From Crain’s Detroit Business:
The local private-sector investment consortium that wants to build a light-rail line on a 3.4-mile stretch of Detroit’s Woodward Avenue has 90 days to compile a plan to refine, finance and build its project, Mayor Dave Bing said in a press conference this afternoon.
The announcement revives plans for downtown rail that were spiked last month because of the city’s worsening financial situation.
“Light rail is not dead. It’s back on the table,” Bing told reporters outside his office at the Coleman A. Young Municipal Center.
After 90 days, a decision will be made — it was not said by whom — on whether the plan by M1 Rail would pass muster. If it does, the rail project would be merged with a plan for a high-speed regional bus system.
“This project is going to move ahead in a parallel process,” Gov. Rick Snyder said.
A $528 million public-private plan to build nine miles of rail from downtown to the city limit at Eight Mile Road was scrapped in December for a $500 million, 110-mile system of speedy buses for the region.

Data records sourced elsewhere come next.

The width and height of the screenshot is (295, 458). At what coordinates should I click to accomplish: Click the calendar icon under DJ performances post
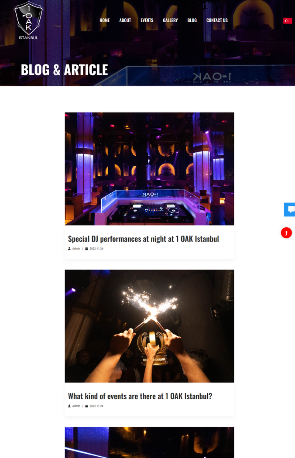(x=86, y=249)
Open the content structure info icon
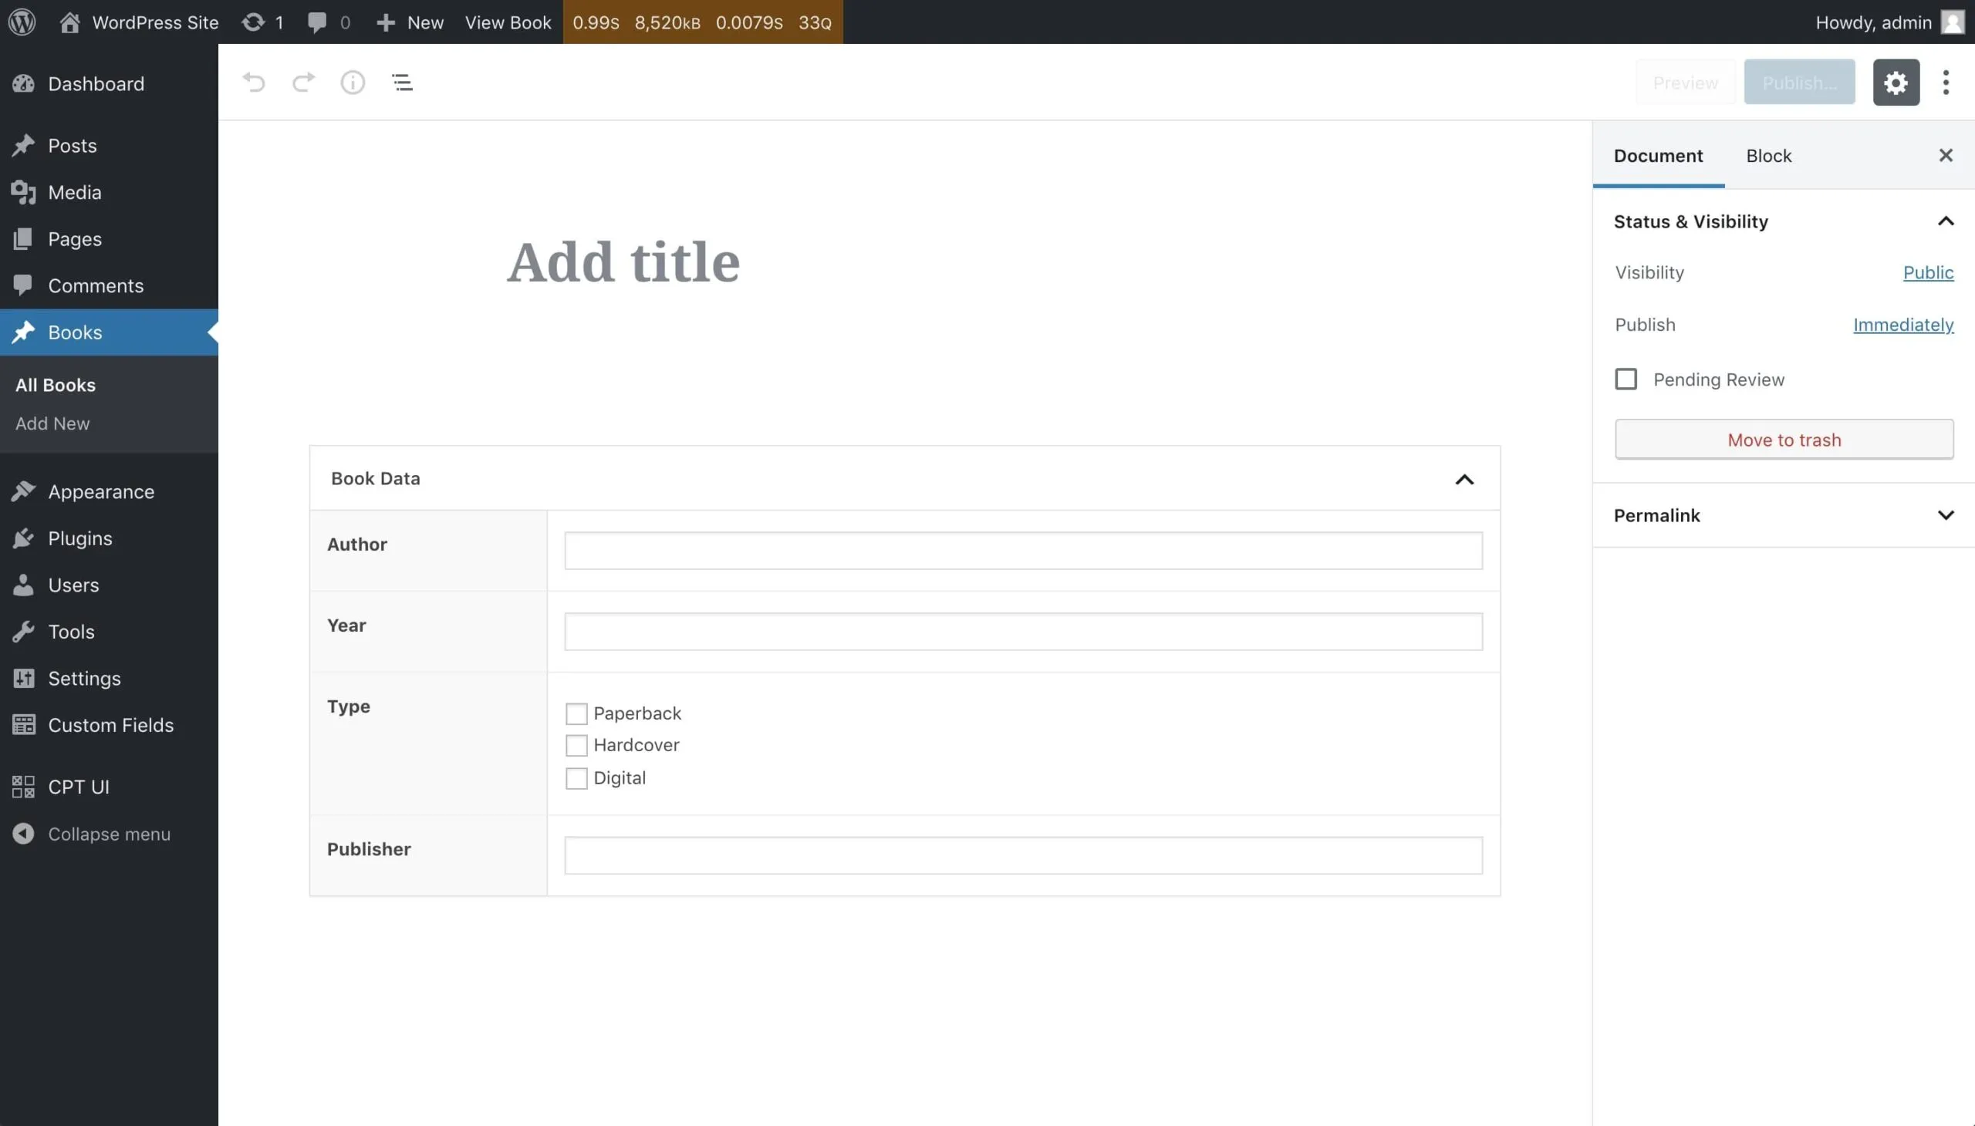Image resolution: width=1975 pixels, height=1126 pixels. click(x=353, y=82)

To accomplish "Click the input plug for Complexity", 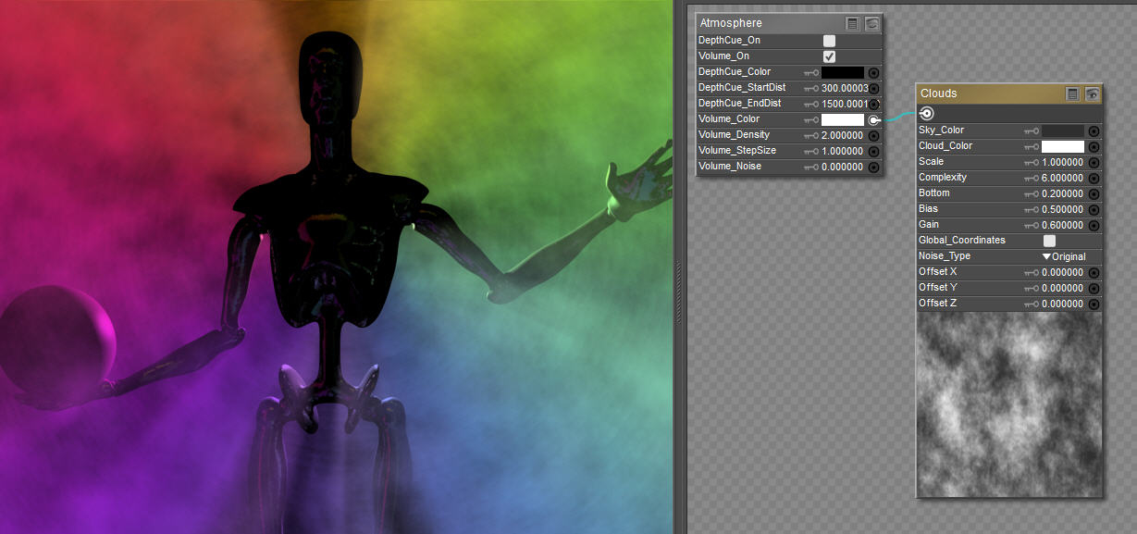I will [1094, 178].
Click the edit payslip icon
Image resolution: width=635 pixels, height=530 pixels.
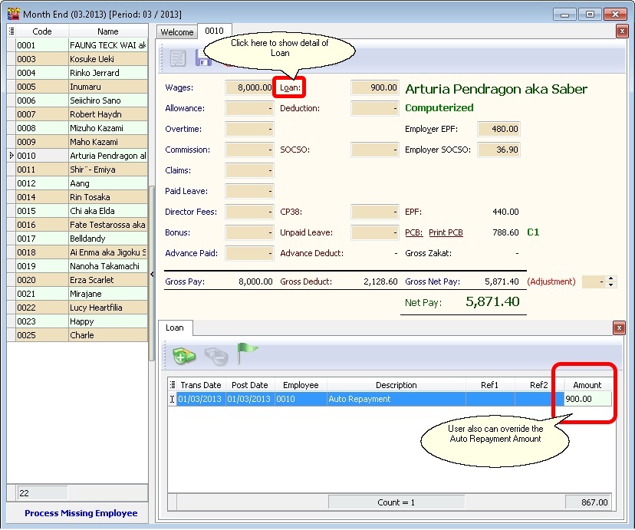click(x=178, y=58)
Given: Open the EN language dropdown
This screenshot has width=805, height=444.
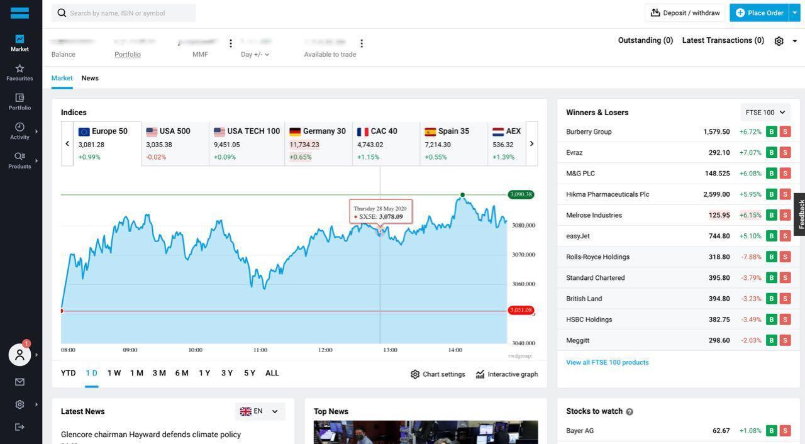Looking at the screenshot, I should pos(260,411).
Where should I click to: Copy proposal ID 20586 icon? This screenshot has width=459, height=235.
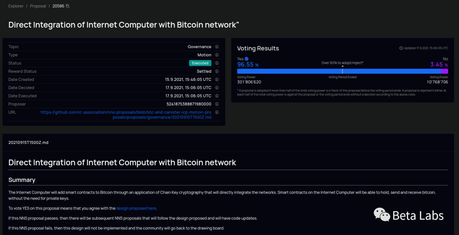(x=68, y=6)
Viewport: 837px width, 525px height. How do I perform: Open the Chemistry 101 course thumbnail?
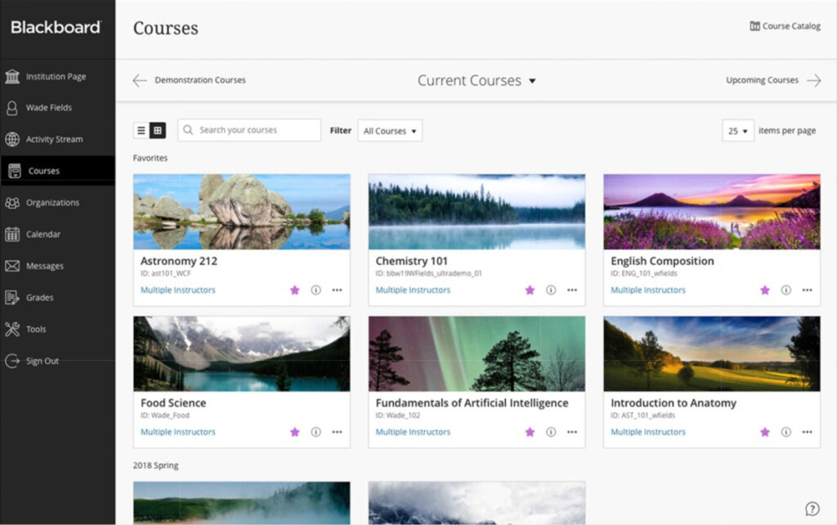[477, 212]
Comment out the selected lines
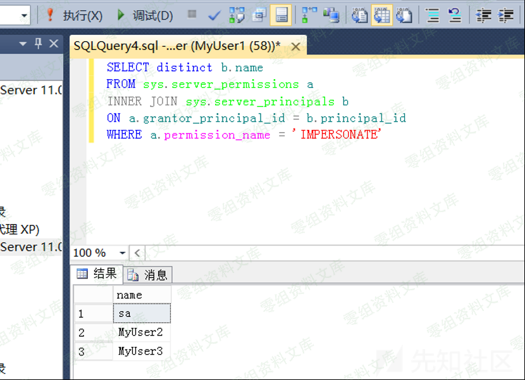The image size is (525, 380). pyautogui.click(x=433, y=15)
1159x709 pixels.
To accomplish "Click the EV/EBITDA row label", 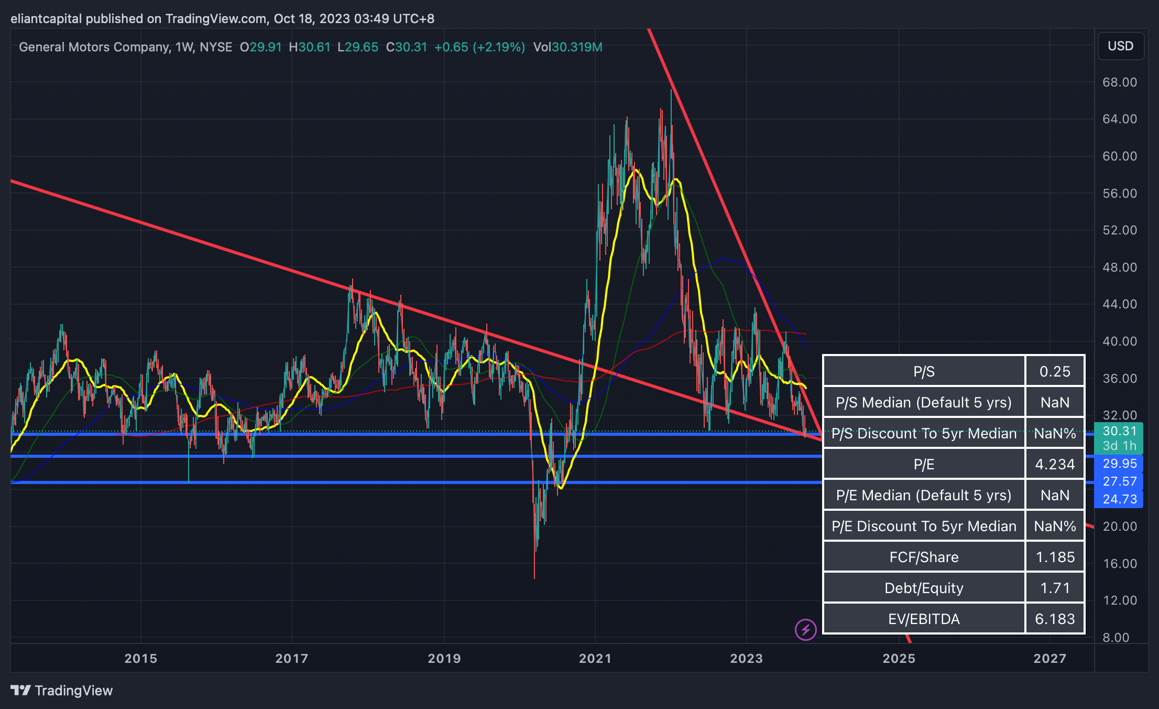I will point(924,619).
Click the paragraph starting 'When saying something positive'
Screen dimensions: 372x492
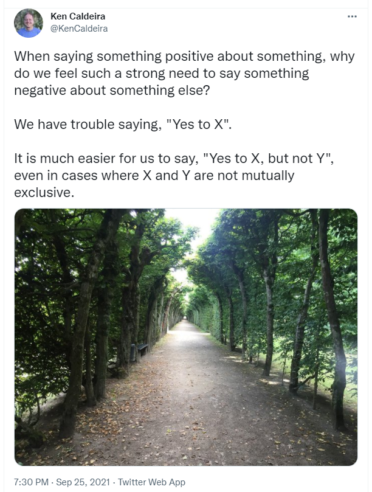[x=184, y=74]
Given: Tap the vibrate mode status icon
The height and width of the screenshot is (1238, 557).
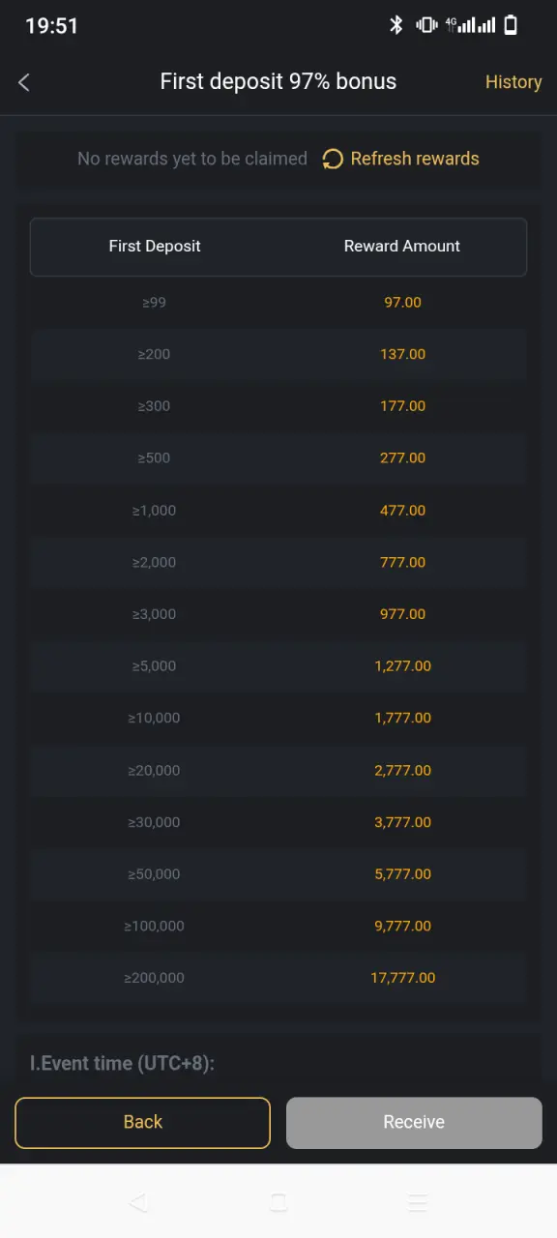Looking at the screenshot, I should coord(426,25).
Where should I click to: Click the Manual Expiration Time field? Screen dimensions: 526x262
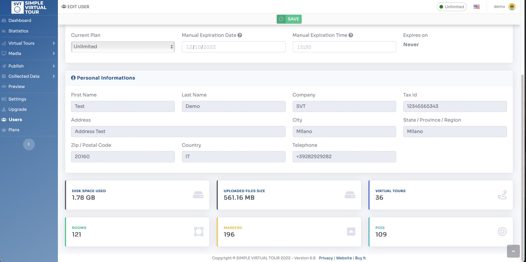[344, 47]
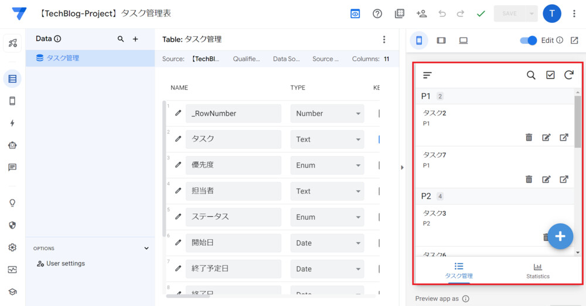Switch to Statistics tab in app preview
Image resolution: width=586 pixels, height=306 pixels.
pyautogui.click(x=537, y=271)
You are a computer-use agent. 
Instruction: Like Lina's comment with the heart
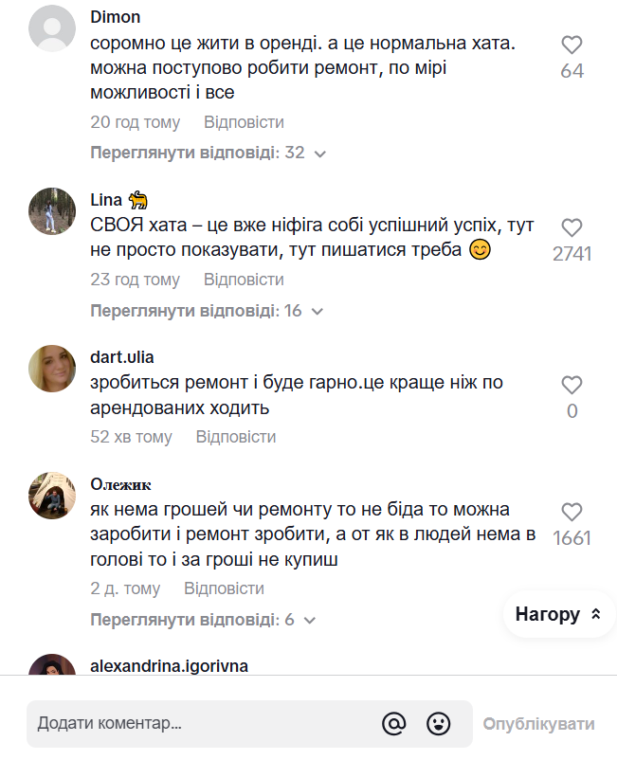572,228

The system would be built and operated by federal funds and money generated for a proposed regional transit authority.
No other details about the plans were disclosed this afternoon.
Before the meeting, numerous political and private-sector leaders met in Bing’s office to discuss the rail and bus situation. M1 Rail’s backers, along with Democratic U.S. Sen. Carl Levin, had expressed displeasure about the abandonment of the rail line.
Bing, Snyder and M1 Chairman Roger Penske spoke with reporters for five minutes.
Among those who could be seen at the press conference were Levin and Michigan’s other Democratic U.S. senator, Debbie Stabenow; U.S. Transportation Secretary Ray LaHood; Federal Transit Administration Administrator Peter Rogoff; U.S. Rep. Gary Peters, D-Bloomfield Township; Quicken Loans Inc. and Rock Financial founder Dan Gilbert, the M1 project’s co-chairman; and M1 CEO Matt Cullen.